Alisan Fine Arts, a pioneering gallery in the promotion of New Ink Art, is pleased to present a group exhibition for six emerging women artists, each deserving of the increasing attention paid to artworks by female artists within the realm of contemporary Chinese art. The genesis for this show is one rooted in our gallery’s historic commitment to the promotion of female voices, demonstrated by our group shows “Beyond the Jade Terrace” (2014) and “Hope” (2018), and reinforced by the recent buzz throughout the Hong Kong artistic community surrounding the publication of Eliza Gluckman’s Hong Kong-based case study into the realities of a gendered glass ceiling inhibiting the careers of women artists. Gluckman, former Curator for the New Hall Art Collection, Murray Edwards College, Cambridge University, worked alongside independent researcher Phoebe Wong and the Asia Art Archive to research and launch their findings in a series of programming around the group exhibition Women in Art: Hong Kong held at Sotheby’s in 2018 and at Murray Edwards earlier this year, which included artwork from female artists represented by AFA. According to the research, a very high percentage of women (around 70%) graduate from art programmes in Hong Kong, yet very few succeed to lucrative careers as full-time artists. In solidarity, we decided to take a closer look at the de facto emerging women artists working in both Hong Kong and further afield in China, within the major focus area for our gallery, that of contemporary ink art. The exhibition includes three artists from China: Zhang Yirong from Beijing, Qiao Yuan from Shanghai, and Chu Chu from Hangzhou, and three from Hong Kong: Cheuk Ka-wai, Hui Hoi-kiu, and Ling Pui-sze. These six artists, from the perspective of women of the 21st century, are at the forefront of a movement to take traditional ink painting into a new era.

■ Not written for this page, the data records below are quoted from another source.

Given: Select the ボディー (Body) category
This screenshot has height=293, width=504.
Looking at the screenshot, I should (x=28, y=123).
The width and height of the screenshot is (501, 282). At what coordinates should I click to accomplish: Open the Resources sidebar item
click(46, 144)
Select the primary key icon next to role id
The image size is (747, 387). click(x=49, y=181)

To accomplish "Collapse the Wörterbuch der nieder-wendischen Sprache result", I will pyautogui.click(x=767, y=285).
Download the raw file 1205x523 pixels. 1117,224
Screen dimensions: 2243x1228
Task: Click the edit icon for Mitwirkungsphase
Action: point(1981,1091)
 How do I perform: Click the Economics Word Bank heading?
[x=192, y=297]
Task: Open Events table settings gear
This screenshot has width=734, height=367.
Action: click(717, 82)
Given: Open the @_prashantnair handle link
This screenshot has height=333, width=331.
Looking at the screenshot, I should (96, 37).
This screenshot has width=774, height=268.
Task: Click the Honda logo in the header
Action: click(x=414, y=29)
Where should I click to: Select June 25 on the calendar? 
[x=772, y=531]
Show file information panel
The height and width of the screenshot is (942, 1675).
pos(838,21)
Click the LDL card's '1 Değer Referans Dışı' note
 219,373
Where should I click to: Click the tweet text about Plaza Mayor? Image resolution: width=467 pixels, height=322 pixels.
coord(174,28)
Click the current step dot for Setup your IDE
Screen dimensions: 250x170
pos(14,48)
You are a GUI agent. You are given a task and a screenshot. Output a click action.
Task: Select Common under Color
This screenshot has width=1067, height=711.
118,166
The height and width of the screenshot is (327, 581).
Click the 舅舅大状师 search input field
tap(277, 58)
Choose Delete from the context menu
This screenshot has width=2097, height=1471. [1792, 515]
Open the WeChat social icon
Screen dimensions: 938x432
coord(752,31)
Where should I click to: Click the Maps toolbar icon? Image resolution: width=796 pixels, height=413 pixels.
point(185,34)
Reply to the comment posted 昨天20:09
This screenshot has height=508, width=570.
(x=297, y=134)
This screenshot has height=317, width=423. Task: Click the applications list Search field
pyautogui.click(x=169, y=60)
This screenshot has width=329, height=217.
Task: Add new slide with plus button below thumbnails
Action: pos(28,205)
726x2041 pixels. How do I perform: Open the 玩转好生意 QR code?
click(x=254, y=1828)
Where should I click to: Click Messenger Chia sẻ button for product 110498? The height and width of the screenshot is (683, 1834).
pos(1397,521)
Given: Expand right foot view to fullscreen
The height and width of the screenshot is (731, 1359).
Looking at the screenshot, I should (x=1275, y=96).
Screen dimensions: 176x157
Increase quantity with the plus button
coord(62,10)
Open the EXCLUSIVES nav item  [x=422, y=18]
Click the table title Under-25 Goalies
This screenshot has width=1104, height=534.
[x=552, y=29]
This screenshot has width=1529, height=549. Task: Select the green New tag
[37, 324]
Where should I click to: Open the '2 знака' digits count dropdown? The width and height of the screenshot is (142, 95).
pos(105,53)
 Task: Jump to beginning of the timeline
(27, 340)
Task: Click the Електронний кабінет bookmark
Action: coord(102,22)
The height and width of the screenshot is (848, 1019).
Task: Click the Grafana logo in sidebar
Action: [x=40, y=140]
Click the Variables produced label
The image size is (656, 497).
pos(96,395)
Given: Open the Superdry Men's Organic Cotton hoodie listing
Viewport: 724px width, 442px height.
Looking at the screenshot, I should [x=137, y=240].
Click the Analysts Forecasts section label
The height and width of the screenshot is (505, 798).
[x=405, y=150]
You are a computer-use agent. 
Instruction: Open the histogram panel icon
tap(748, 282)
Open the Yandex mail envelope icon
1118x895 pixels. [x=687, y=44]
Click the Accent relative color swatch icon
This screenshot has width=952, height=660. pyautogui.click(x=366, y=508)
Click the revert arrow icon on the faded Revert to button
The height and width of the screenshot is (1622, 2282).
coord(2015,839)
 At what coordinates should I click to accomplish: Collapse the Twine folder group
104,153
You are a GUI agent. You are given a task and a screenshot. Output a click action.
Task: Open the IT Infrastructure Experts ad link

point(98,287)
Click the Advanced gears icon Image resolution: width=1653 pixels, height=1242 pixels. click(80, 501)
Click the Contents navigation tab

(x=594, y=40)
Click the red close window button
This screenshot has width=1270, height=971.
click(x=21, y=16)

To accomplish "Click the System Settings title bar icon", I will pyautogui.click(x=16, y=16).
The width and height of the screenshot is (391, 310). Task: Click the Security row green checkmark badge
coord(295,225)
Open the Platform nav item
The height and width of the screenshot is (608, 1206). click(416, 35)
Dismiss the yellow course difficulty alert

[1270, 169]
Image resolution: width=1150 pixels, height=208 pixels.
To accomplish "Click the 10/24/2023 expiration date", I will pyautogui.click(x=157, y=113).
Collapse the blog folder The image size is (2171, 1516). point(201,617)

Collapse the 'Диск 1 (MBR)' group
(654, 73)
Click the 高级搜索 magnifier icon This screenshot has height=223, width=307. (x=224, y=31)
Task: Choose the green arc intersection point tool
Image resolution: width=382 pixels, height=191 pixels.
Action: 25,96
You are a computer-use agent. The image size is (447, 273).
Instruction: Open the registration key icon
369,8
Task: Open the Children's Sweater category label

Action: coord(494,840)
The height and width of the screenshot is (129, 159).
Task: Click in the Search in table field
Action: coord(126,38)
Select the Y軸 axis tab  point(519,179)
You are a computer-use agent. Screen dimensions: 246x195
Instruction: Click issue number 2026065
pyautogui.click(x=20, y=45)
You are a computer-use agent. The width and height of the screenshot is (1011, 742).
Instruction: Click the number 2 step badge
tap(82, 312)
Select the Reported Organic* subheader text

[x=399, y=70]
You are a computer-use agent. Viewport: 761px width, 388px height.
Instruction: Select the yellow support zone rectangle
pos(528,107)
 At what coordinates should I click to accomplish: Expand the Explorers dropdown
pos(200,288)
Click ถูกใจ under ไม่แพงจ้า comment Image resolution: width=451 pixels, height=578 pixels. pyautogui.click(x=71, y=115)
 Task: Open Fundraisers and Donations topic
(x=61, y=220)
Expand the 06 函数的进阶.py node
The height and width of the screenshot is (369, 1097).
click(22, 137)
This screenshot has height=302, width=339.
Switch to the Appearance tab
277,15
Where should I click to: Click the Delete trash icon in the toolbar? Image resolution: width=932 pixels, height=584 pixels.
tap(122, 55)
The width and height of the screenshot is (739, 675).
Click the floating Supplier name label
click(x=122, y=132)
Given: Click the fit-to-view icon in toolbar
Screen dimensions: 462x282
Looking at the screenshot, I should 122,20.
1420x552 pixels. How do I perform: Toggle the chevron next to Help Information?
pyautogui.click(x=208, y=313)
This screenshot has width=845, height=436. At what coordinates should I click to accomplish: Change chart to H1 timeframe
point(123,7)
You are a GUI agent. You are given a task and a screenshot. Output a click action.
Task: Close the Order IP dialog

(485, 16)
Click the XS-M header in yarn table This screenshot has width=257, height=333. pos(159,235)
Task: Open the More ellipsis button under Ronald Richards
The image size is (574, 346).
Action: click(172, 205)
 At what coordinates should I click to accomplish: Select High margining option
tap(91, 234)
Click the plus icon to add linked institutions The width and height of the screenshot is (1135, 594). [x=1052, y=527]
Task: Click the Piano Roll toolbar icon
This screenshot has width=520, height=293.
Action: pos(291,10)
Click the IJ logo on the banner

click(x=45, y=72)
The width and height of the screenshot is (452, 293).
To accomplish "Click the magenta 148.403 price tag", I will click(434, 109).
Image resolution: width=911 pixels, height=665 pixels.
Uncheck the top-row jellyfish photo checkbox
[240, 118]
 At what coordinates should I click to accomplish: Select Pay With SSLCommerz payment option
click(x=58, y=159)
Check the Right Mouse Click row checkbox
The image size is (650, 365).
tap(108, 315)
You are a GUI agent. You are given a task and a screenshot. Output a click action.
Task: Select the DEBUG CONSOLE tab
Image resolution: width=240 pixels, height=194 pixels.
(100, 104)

The three artists from China share a strong foothold in traditional, scholarly Chinese methods, which they express in various forms. Zhang Yirong is known for her quietly sophisticated gongbi paintings, influenced by her eight years of training under acclaimed artist Liu Dan. Her art is swept up in a wide range of classical influences, particularly the Song Dynasty tradition of direct observation, modernised through careful avoidance of hackneyed themes. Zhang’s works are collected by the Brooklyn Museum, New York, and Museum of Fine Arts, Houston, USA. Qiao Yuan represents a younger generation artist working along the margins of traditional ink-on-paper landscapes, innovating the practice with the addition of colour pigments and a layering technique by which the paper is saturated repeatedly to enhance a textured effect. Chu Chu, an accomplished ink painter, calligrapher and photographer, on the other hand, combines elements from these disciplines to create her magnified fruit and flower works. The Philadelphia Museum of Art has recently acquired her work.
Of our artists representing Hong Kong, Cheuk Ka-wai practices a traditional gongbi technique comparable to that of Zhang Yirong, while Hui Hoi-kiu and Ling Pui-sze venture to take Chinese ink a step further into the realm of experimentation. Cheuk Ka-wai is known for her surreal images executed with meticulous gongbi technique. In her recent seascapes, Cheuk uses a golden powder to enhance the ephemeral quality of the finely detailed waves. She has been featured in several major group exhibitions in recent years, including Ink Global (2017) and New Ink: An Exhibition of Ink Art by Post 1970 Artists from the Yiqingzhai Collection at Sotheby’s Hong Kong Gallery in 2013. Inspired by biology and natural social and environmental change, local artist Ling Pui-sze’s large installation piece Warrior 4 is based on the Cordyceps fungus, which attacks its host and replaces the host tissue with an elongated fruit body of branched or complex shape. The sculpture’s exterior is coated with ink jet printouts of Ling’s abstract ink paintings. Hui Hoi-kiu is known for her delicate ink paintings on tissue paper, featured earlier this year in the group show hosted by the Office of the Government of HKSAR at the Rosewood, Beijing. For our current show, Hui has especially created a series of delicately painted fans with motifs borrowed from traditional blue and white Chinese ceramics.